A verdade é que desde o tempo em que os índios viviam em paz no território americano, esses animais estavam sempre por perto.
É claro que naquele tempo eles não eram domesticados como os de hoje em dia, mas sempre houve um relacionamento próximo, de lealdade entre eles.
Os cachorros ajudavam os índios a caçar e eram excelentes vigias de seus acampamentos, dando alarme sempre que um fator de perigo se mostrava iminente.
Eram também uma preciosa fonte de calor que ajudava o povo nativo a enfrentar os rigores do inverno.
O cachorro parece saber ler nossos pensamentos, nossas emoções e está sempre apostos aos nossos comandos.
Não é sem motivos que ele se transformou em símbolo de fidelidade e companheirismo.
Um amor incondicional ao seu dono, que sabe entender perfeitamente nossos altos e baixos, nossas mudanças de humor e comportamento.
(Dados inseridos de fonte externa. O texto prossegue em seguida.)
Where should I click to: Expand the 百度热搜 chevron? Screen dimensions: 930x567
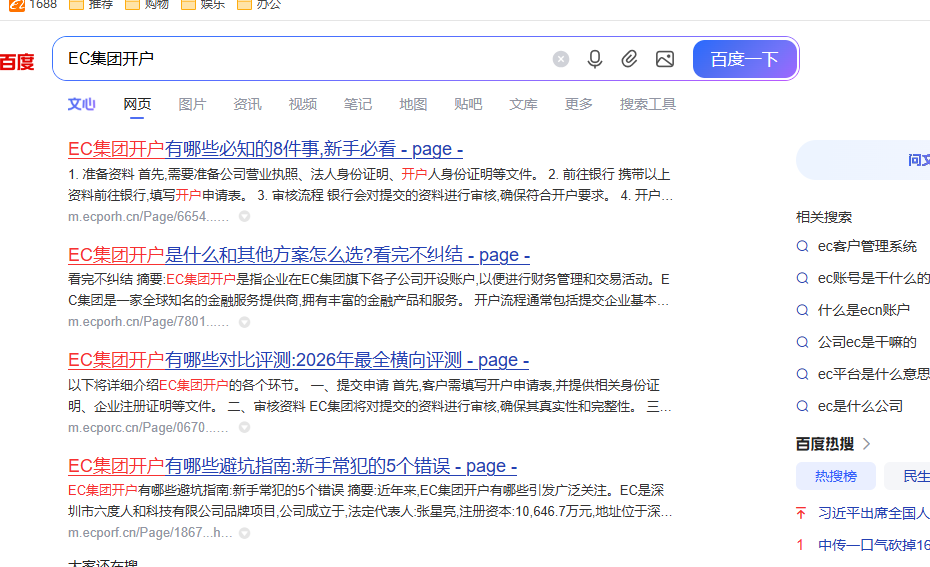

Sabe superar nossas oscilações emocionais e está sempre disposto a nos perdoar e demonstrar seu amor e cuidado.
Existe uma grande sabedoria no comportamento desse animal e por isso associamos a energia mágica do cachorro à tomada de decisões. Sim, essa energia é de grande ajuda quando precisarmos enxergar com clareza uma determinada situação e decidirmos que caminho seguir.
O cachorro também nos alerta a sempre verificarmos se estamos sendo fiéis não apenas aos os outros, mas também a nós mesmos. Será que, no afã de agradarmos todo muindo, da necessidade de sermos aceitos em nosso meio, estamos nos afastando no nosso verdadeiro “eu”?
Estamos traindo nossos sonhos, nossos sentimentos, nossos propósitos?
Estamos traindo nossa própria confiança?
Até onde somos fiéis às nossas crenças, aos nossos valores?
Será que estamos nos deixando levar pela opinião alheia, pelo nosso comodismo?
Ou ainda, será que estamos traindo a confiança de alguém que realmente nos quer bem?
A energia mágica do cachorro, sua medicina, poderá nos ajudar a recuperar a lealdade em nossos relacionamentos, a a lealdade para conosco e ainda, a lealdade para com o todo, para com o bem maior.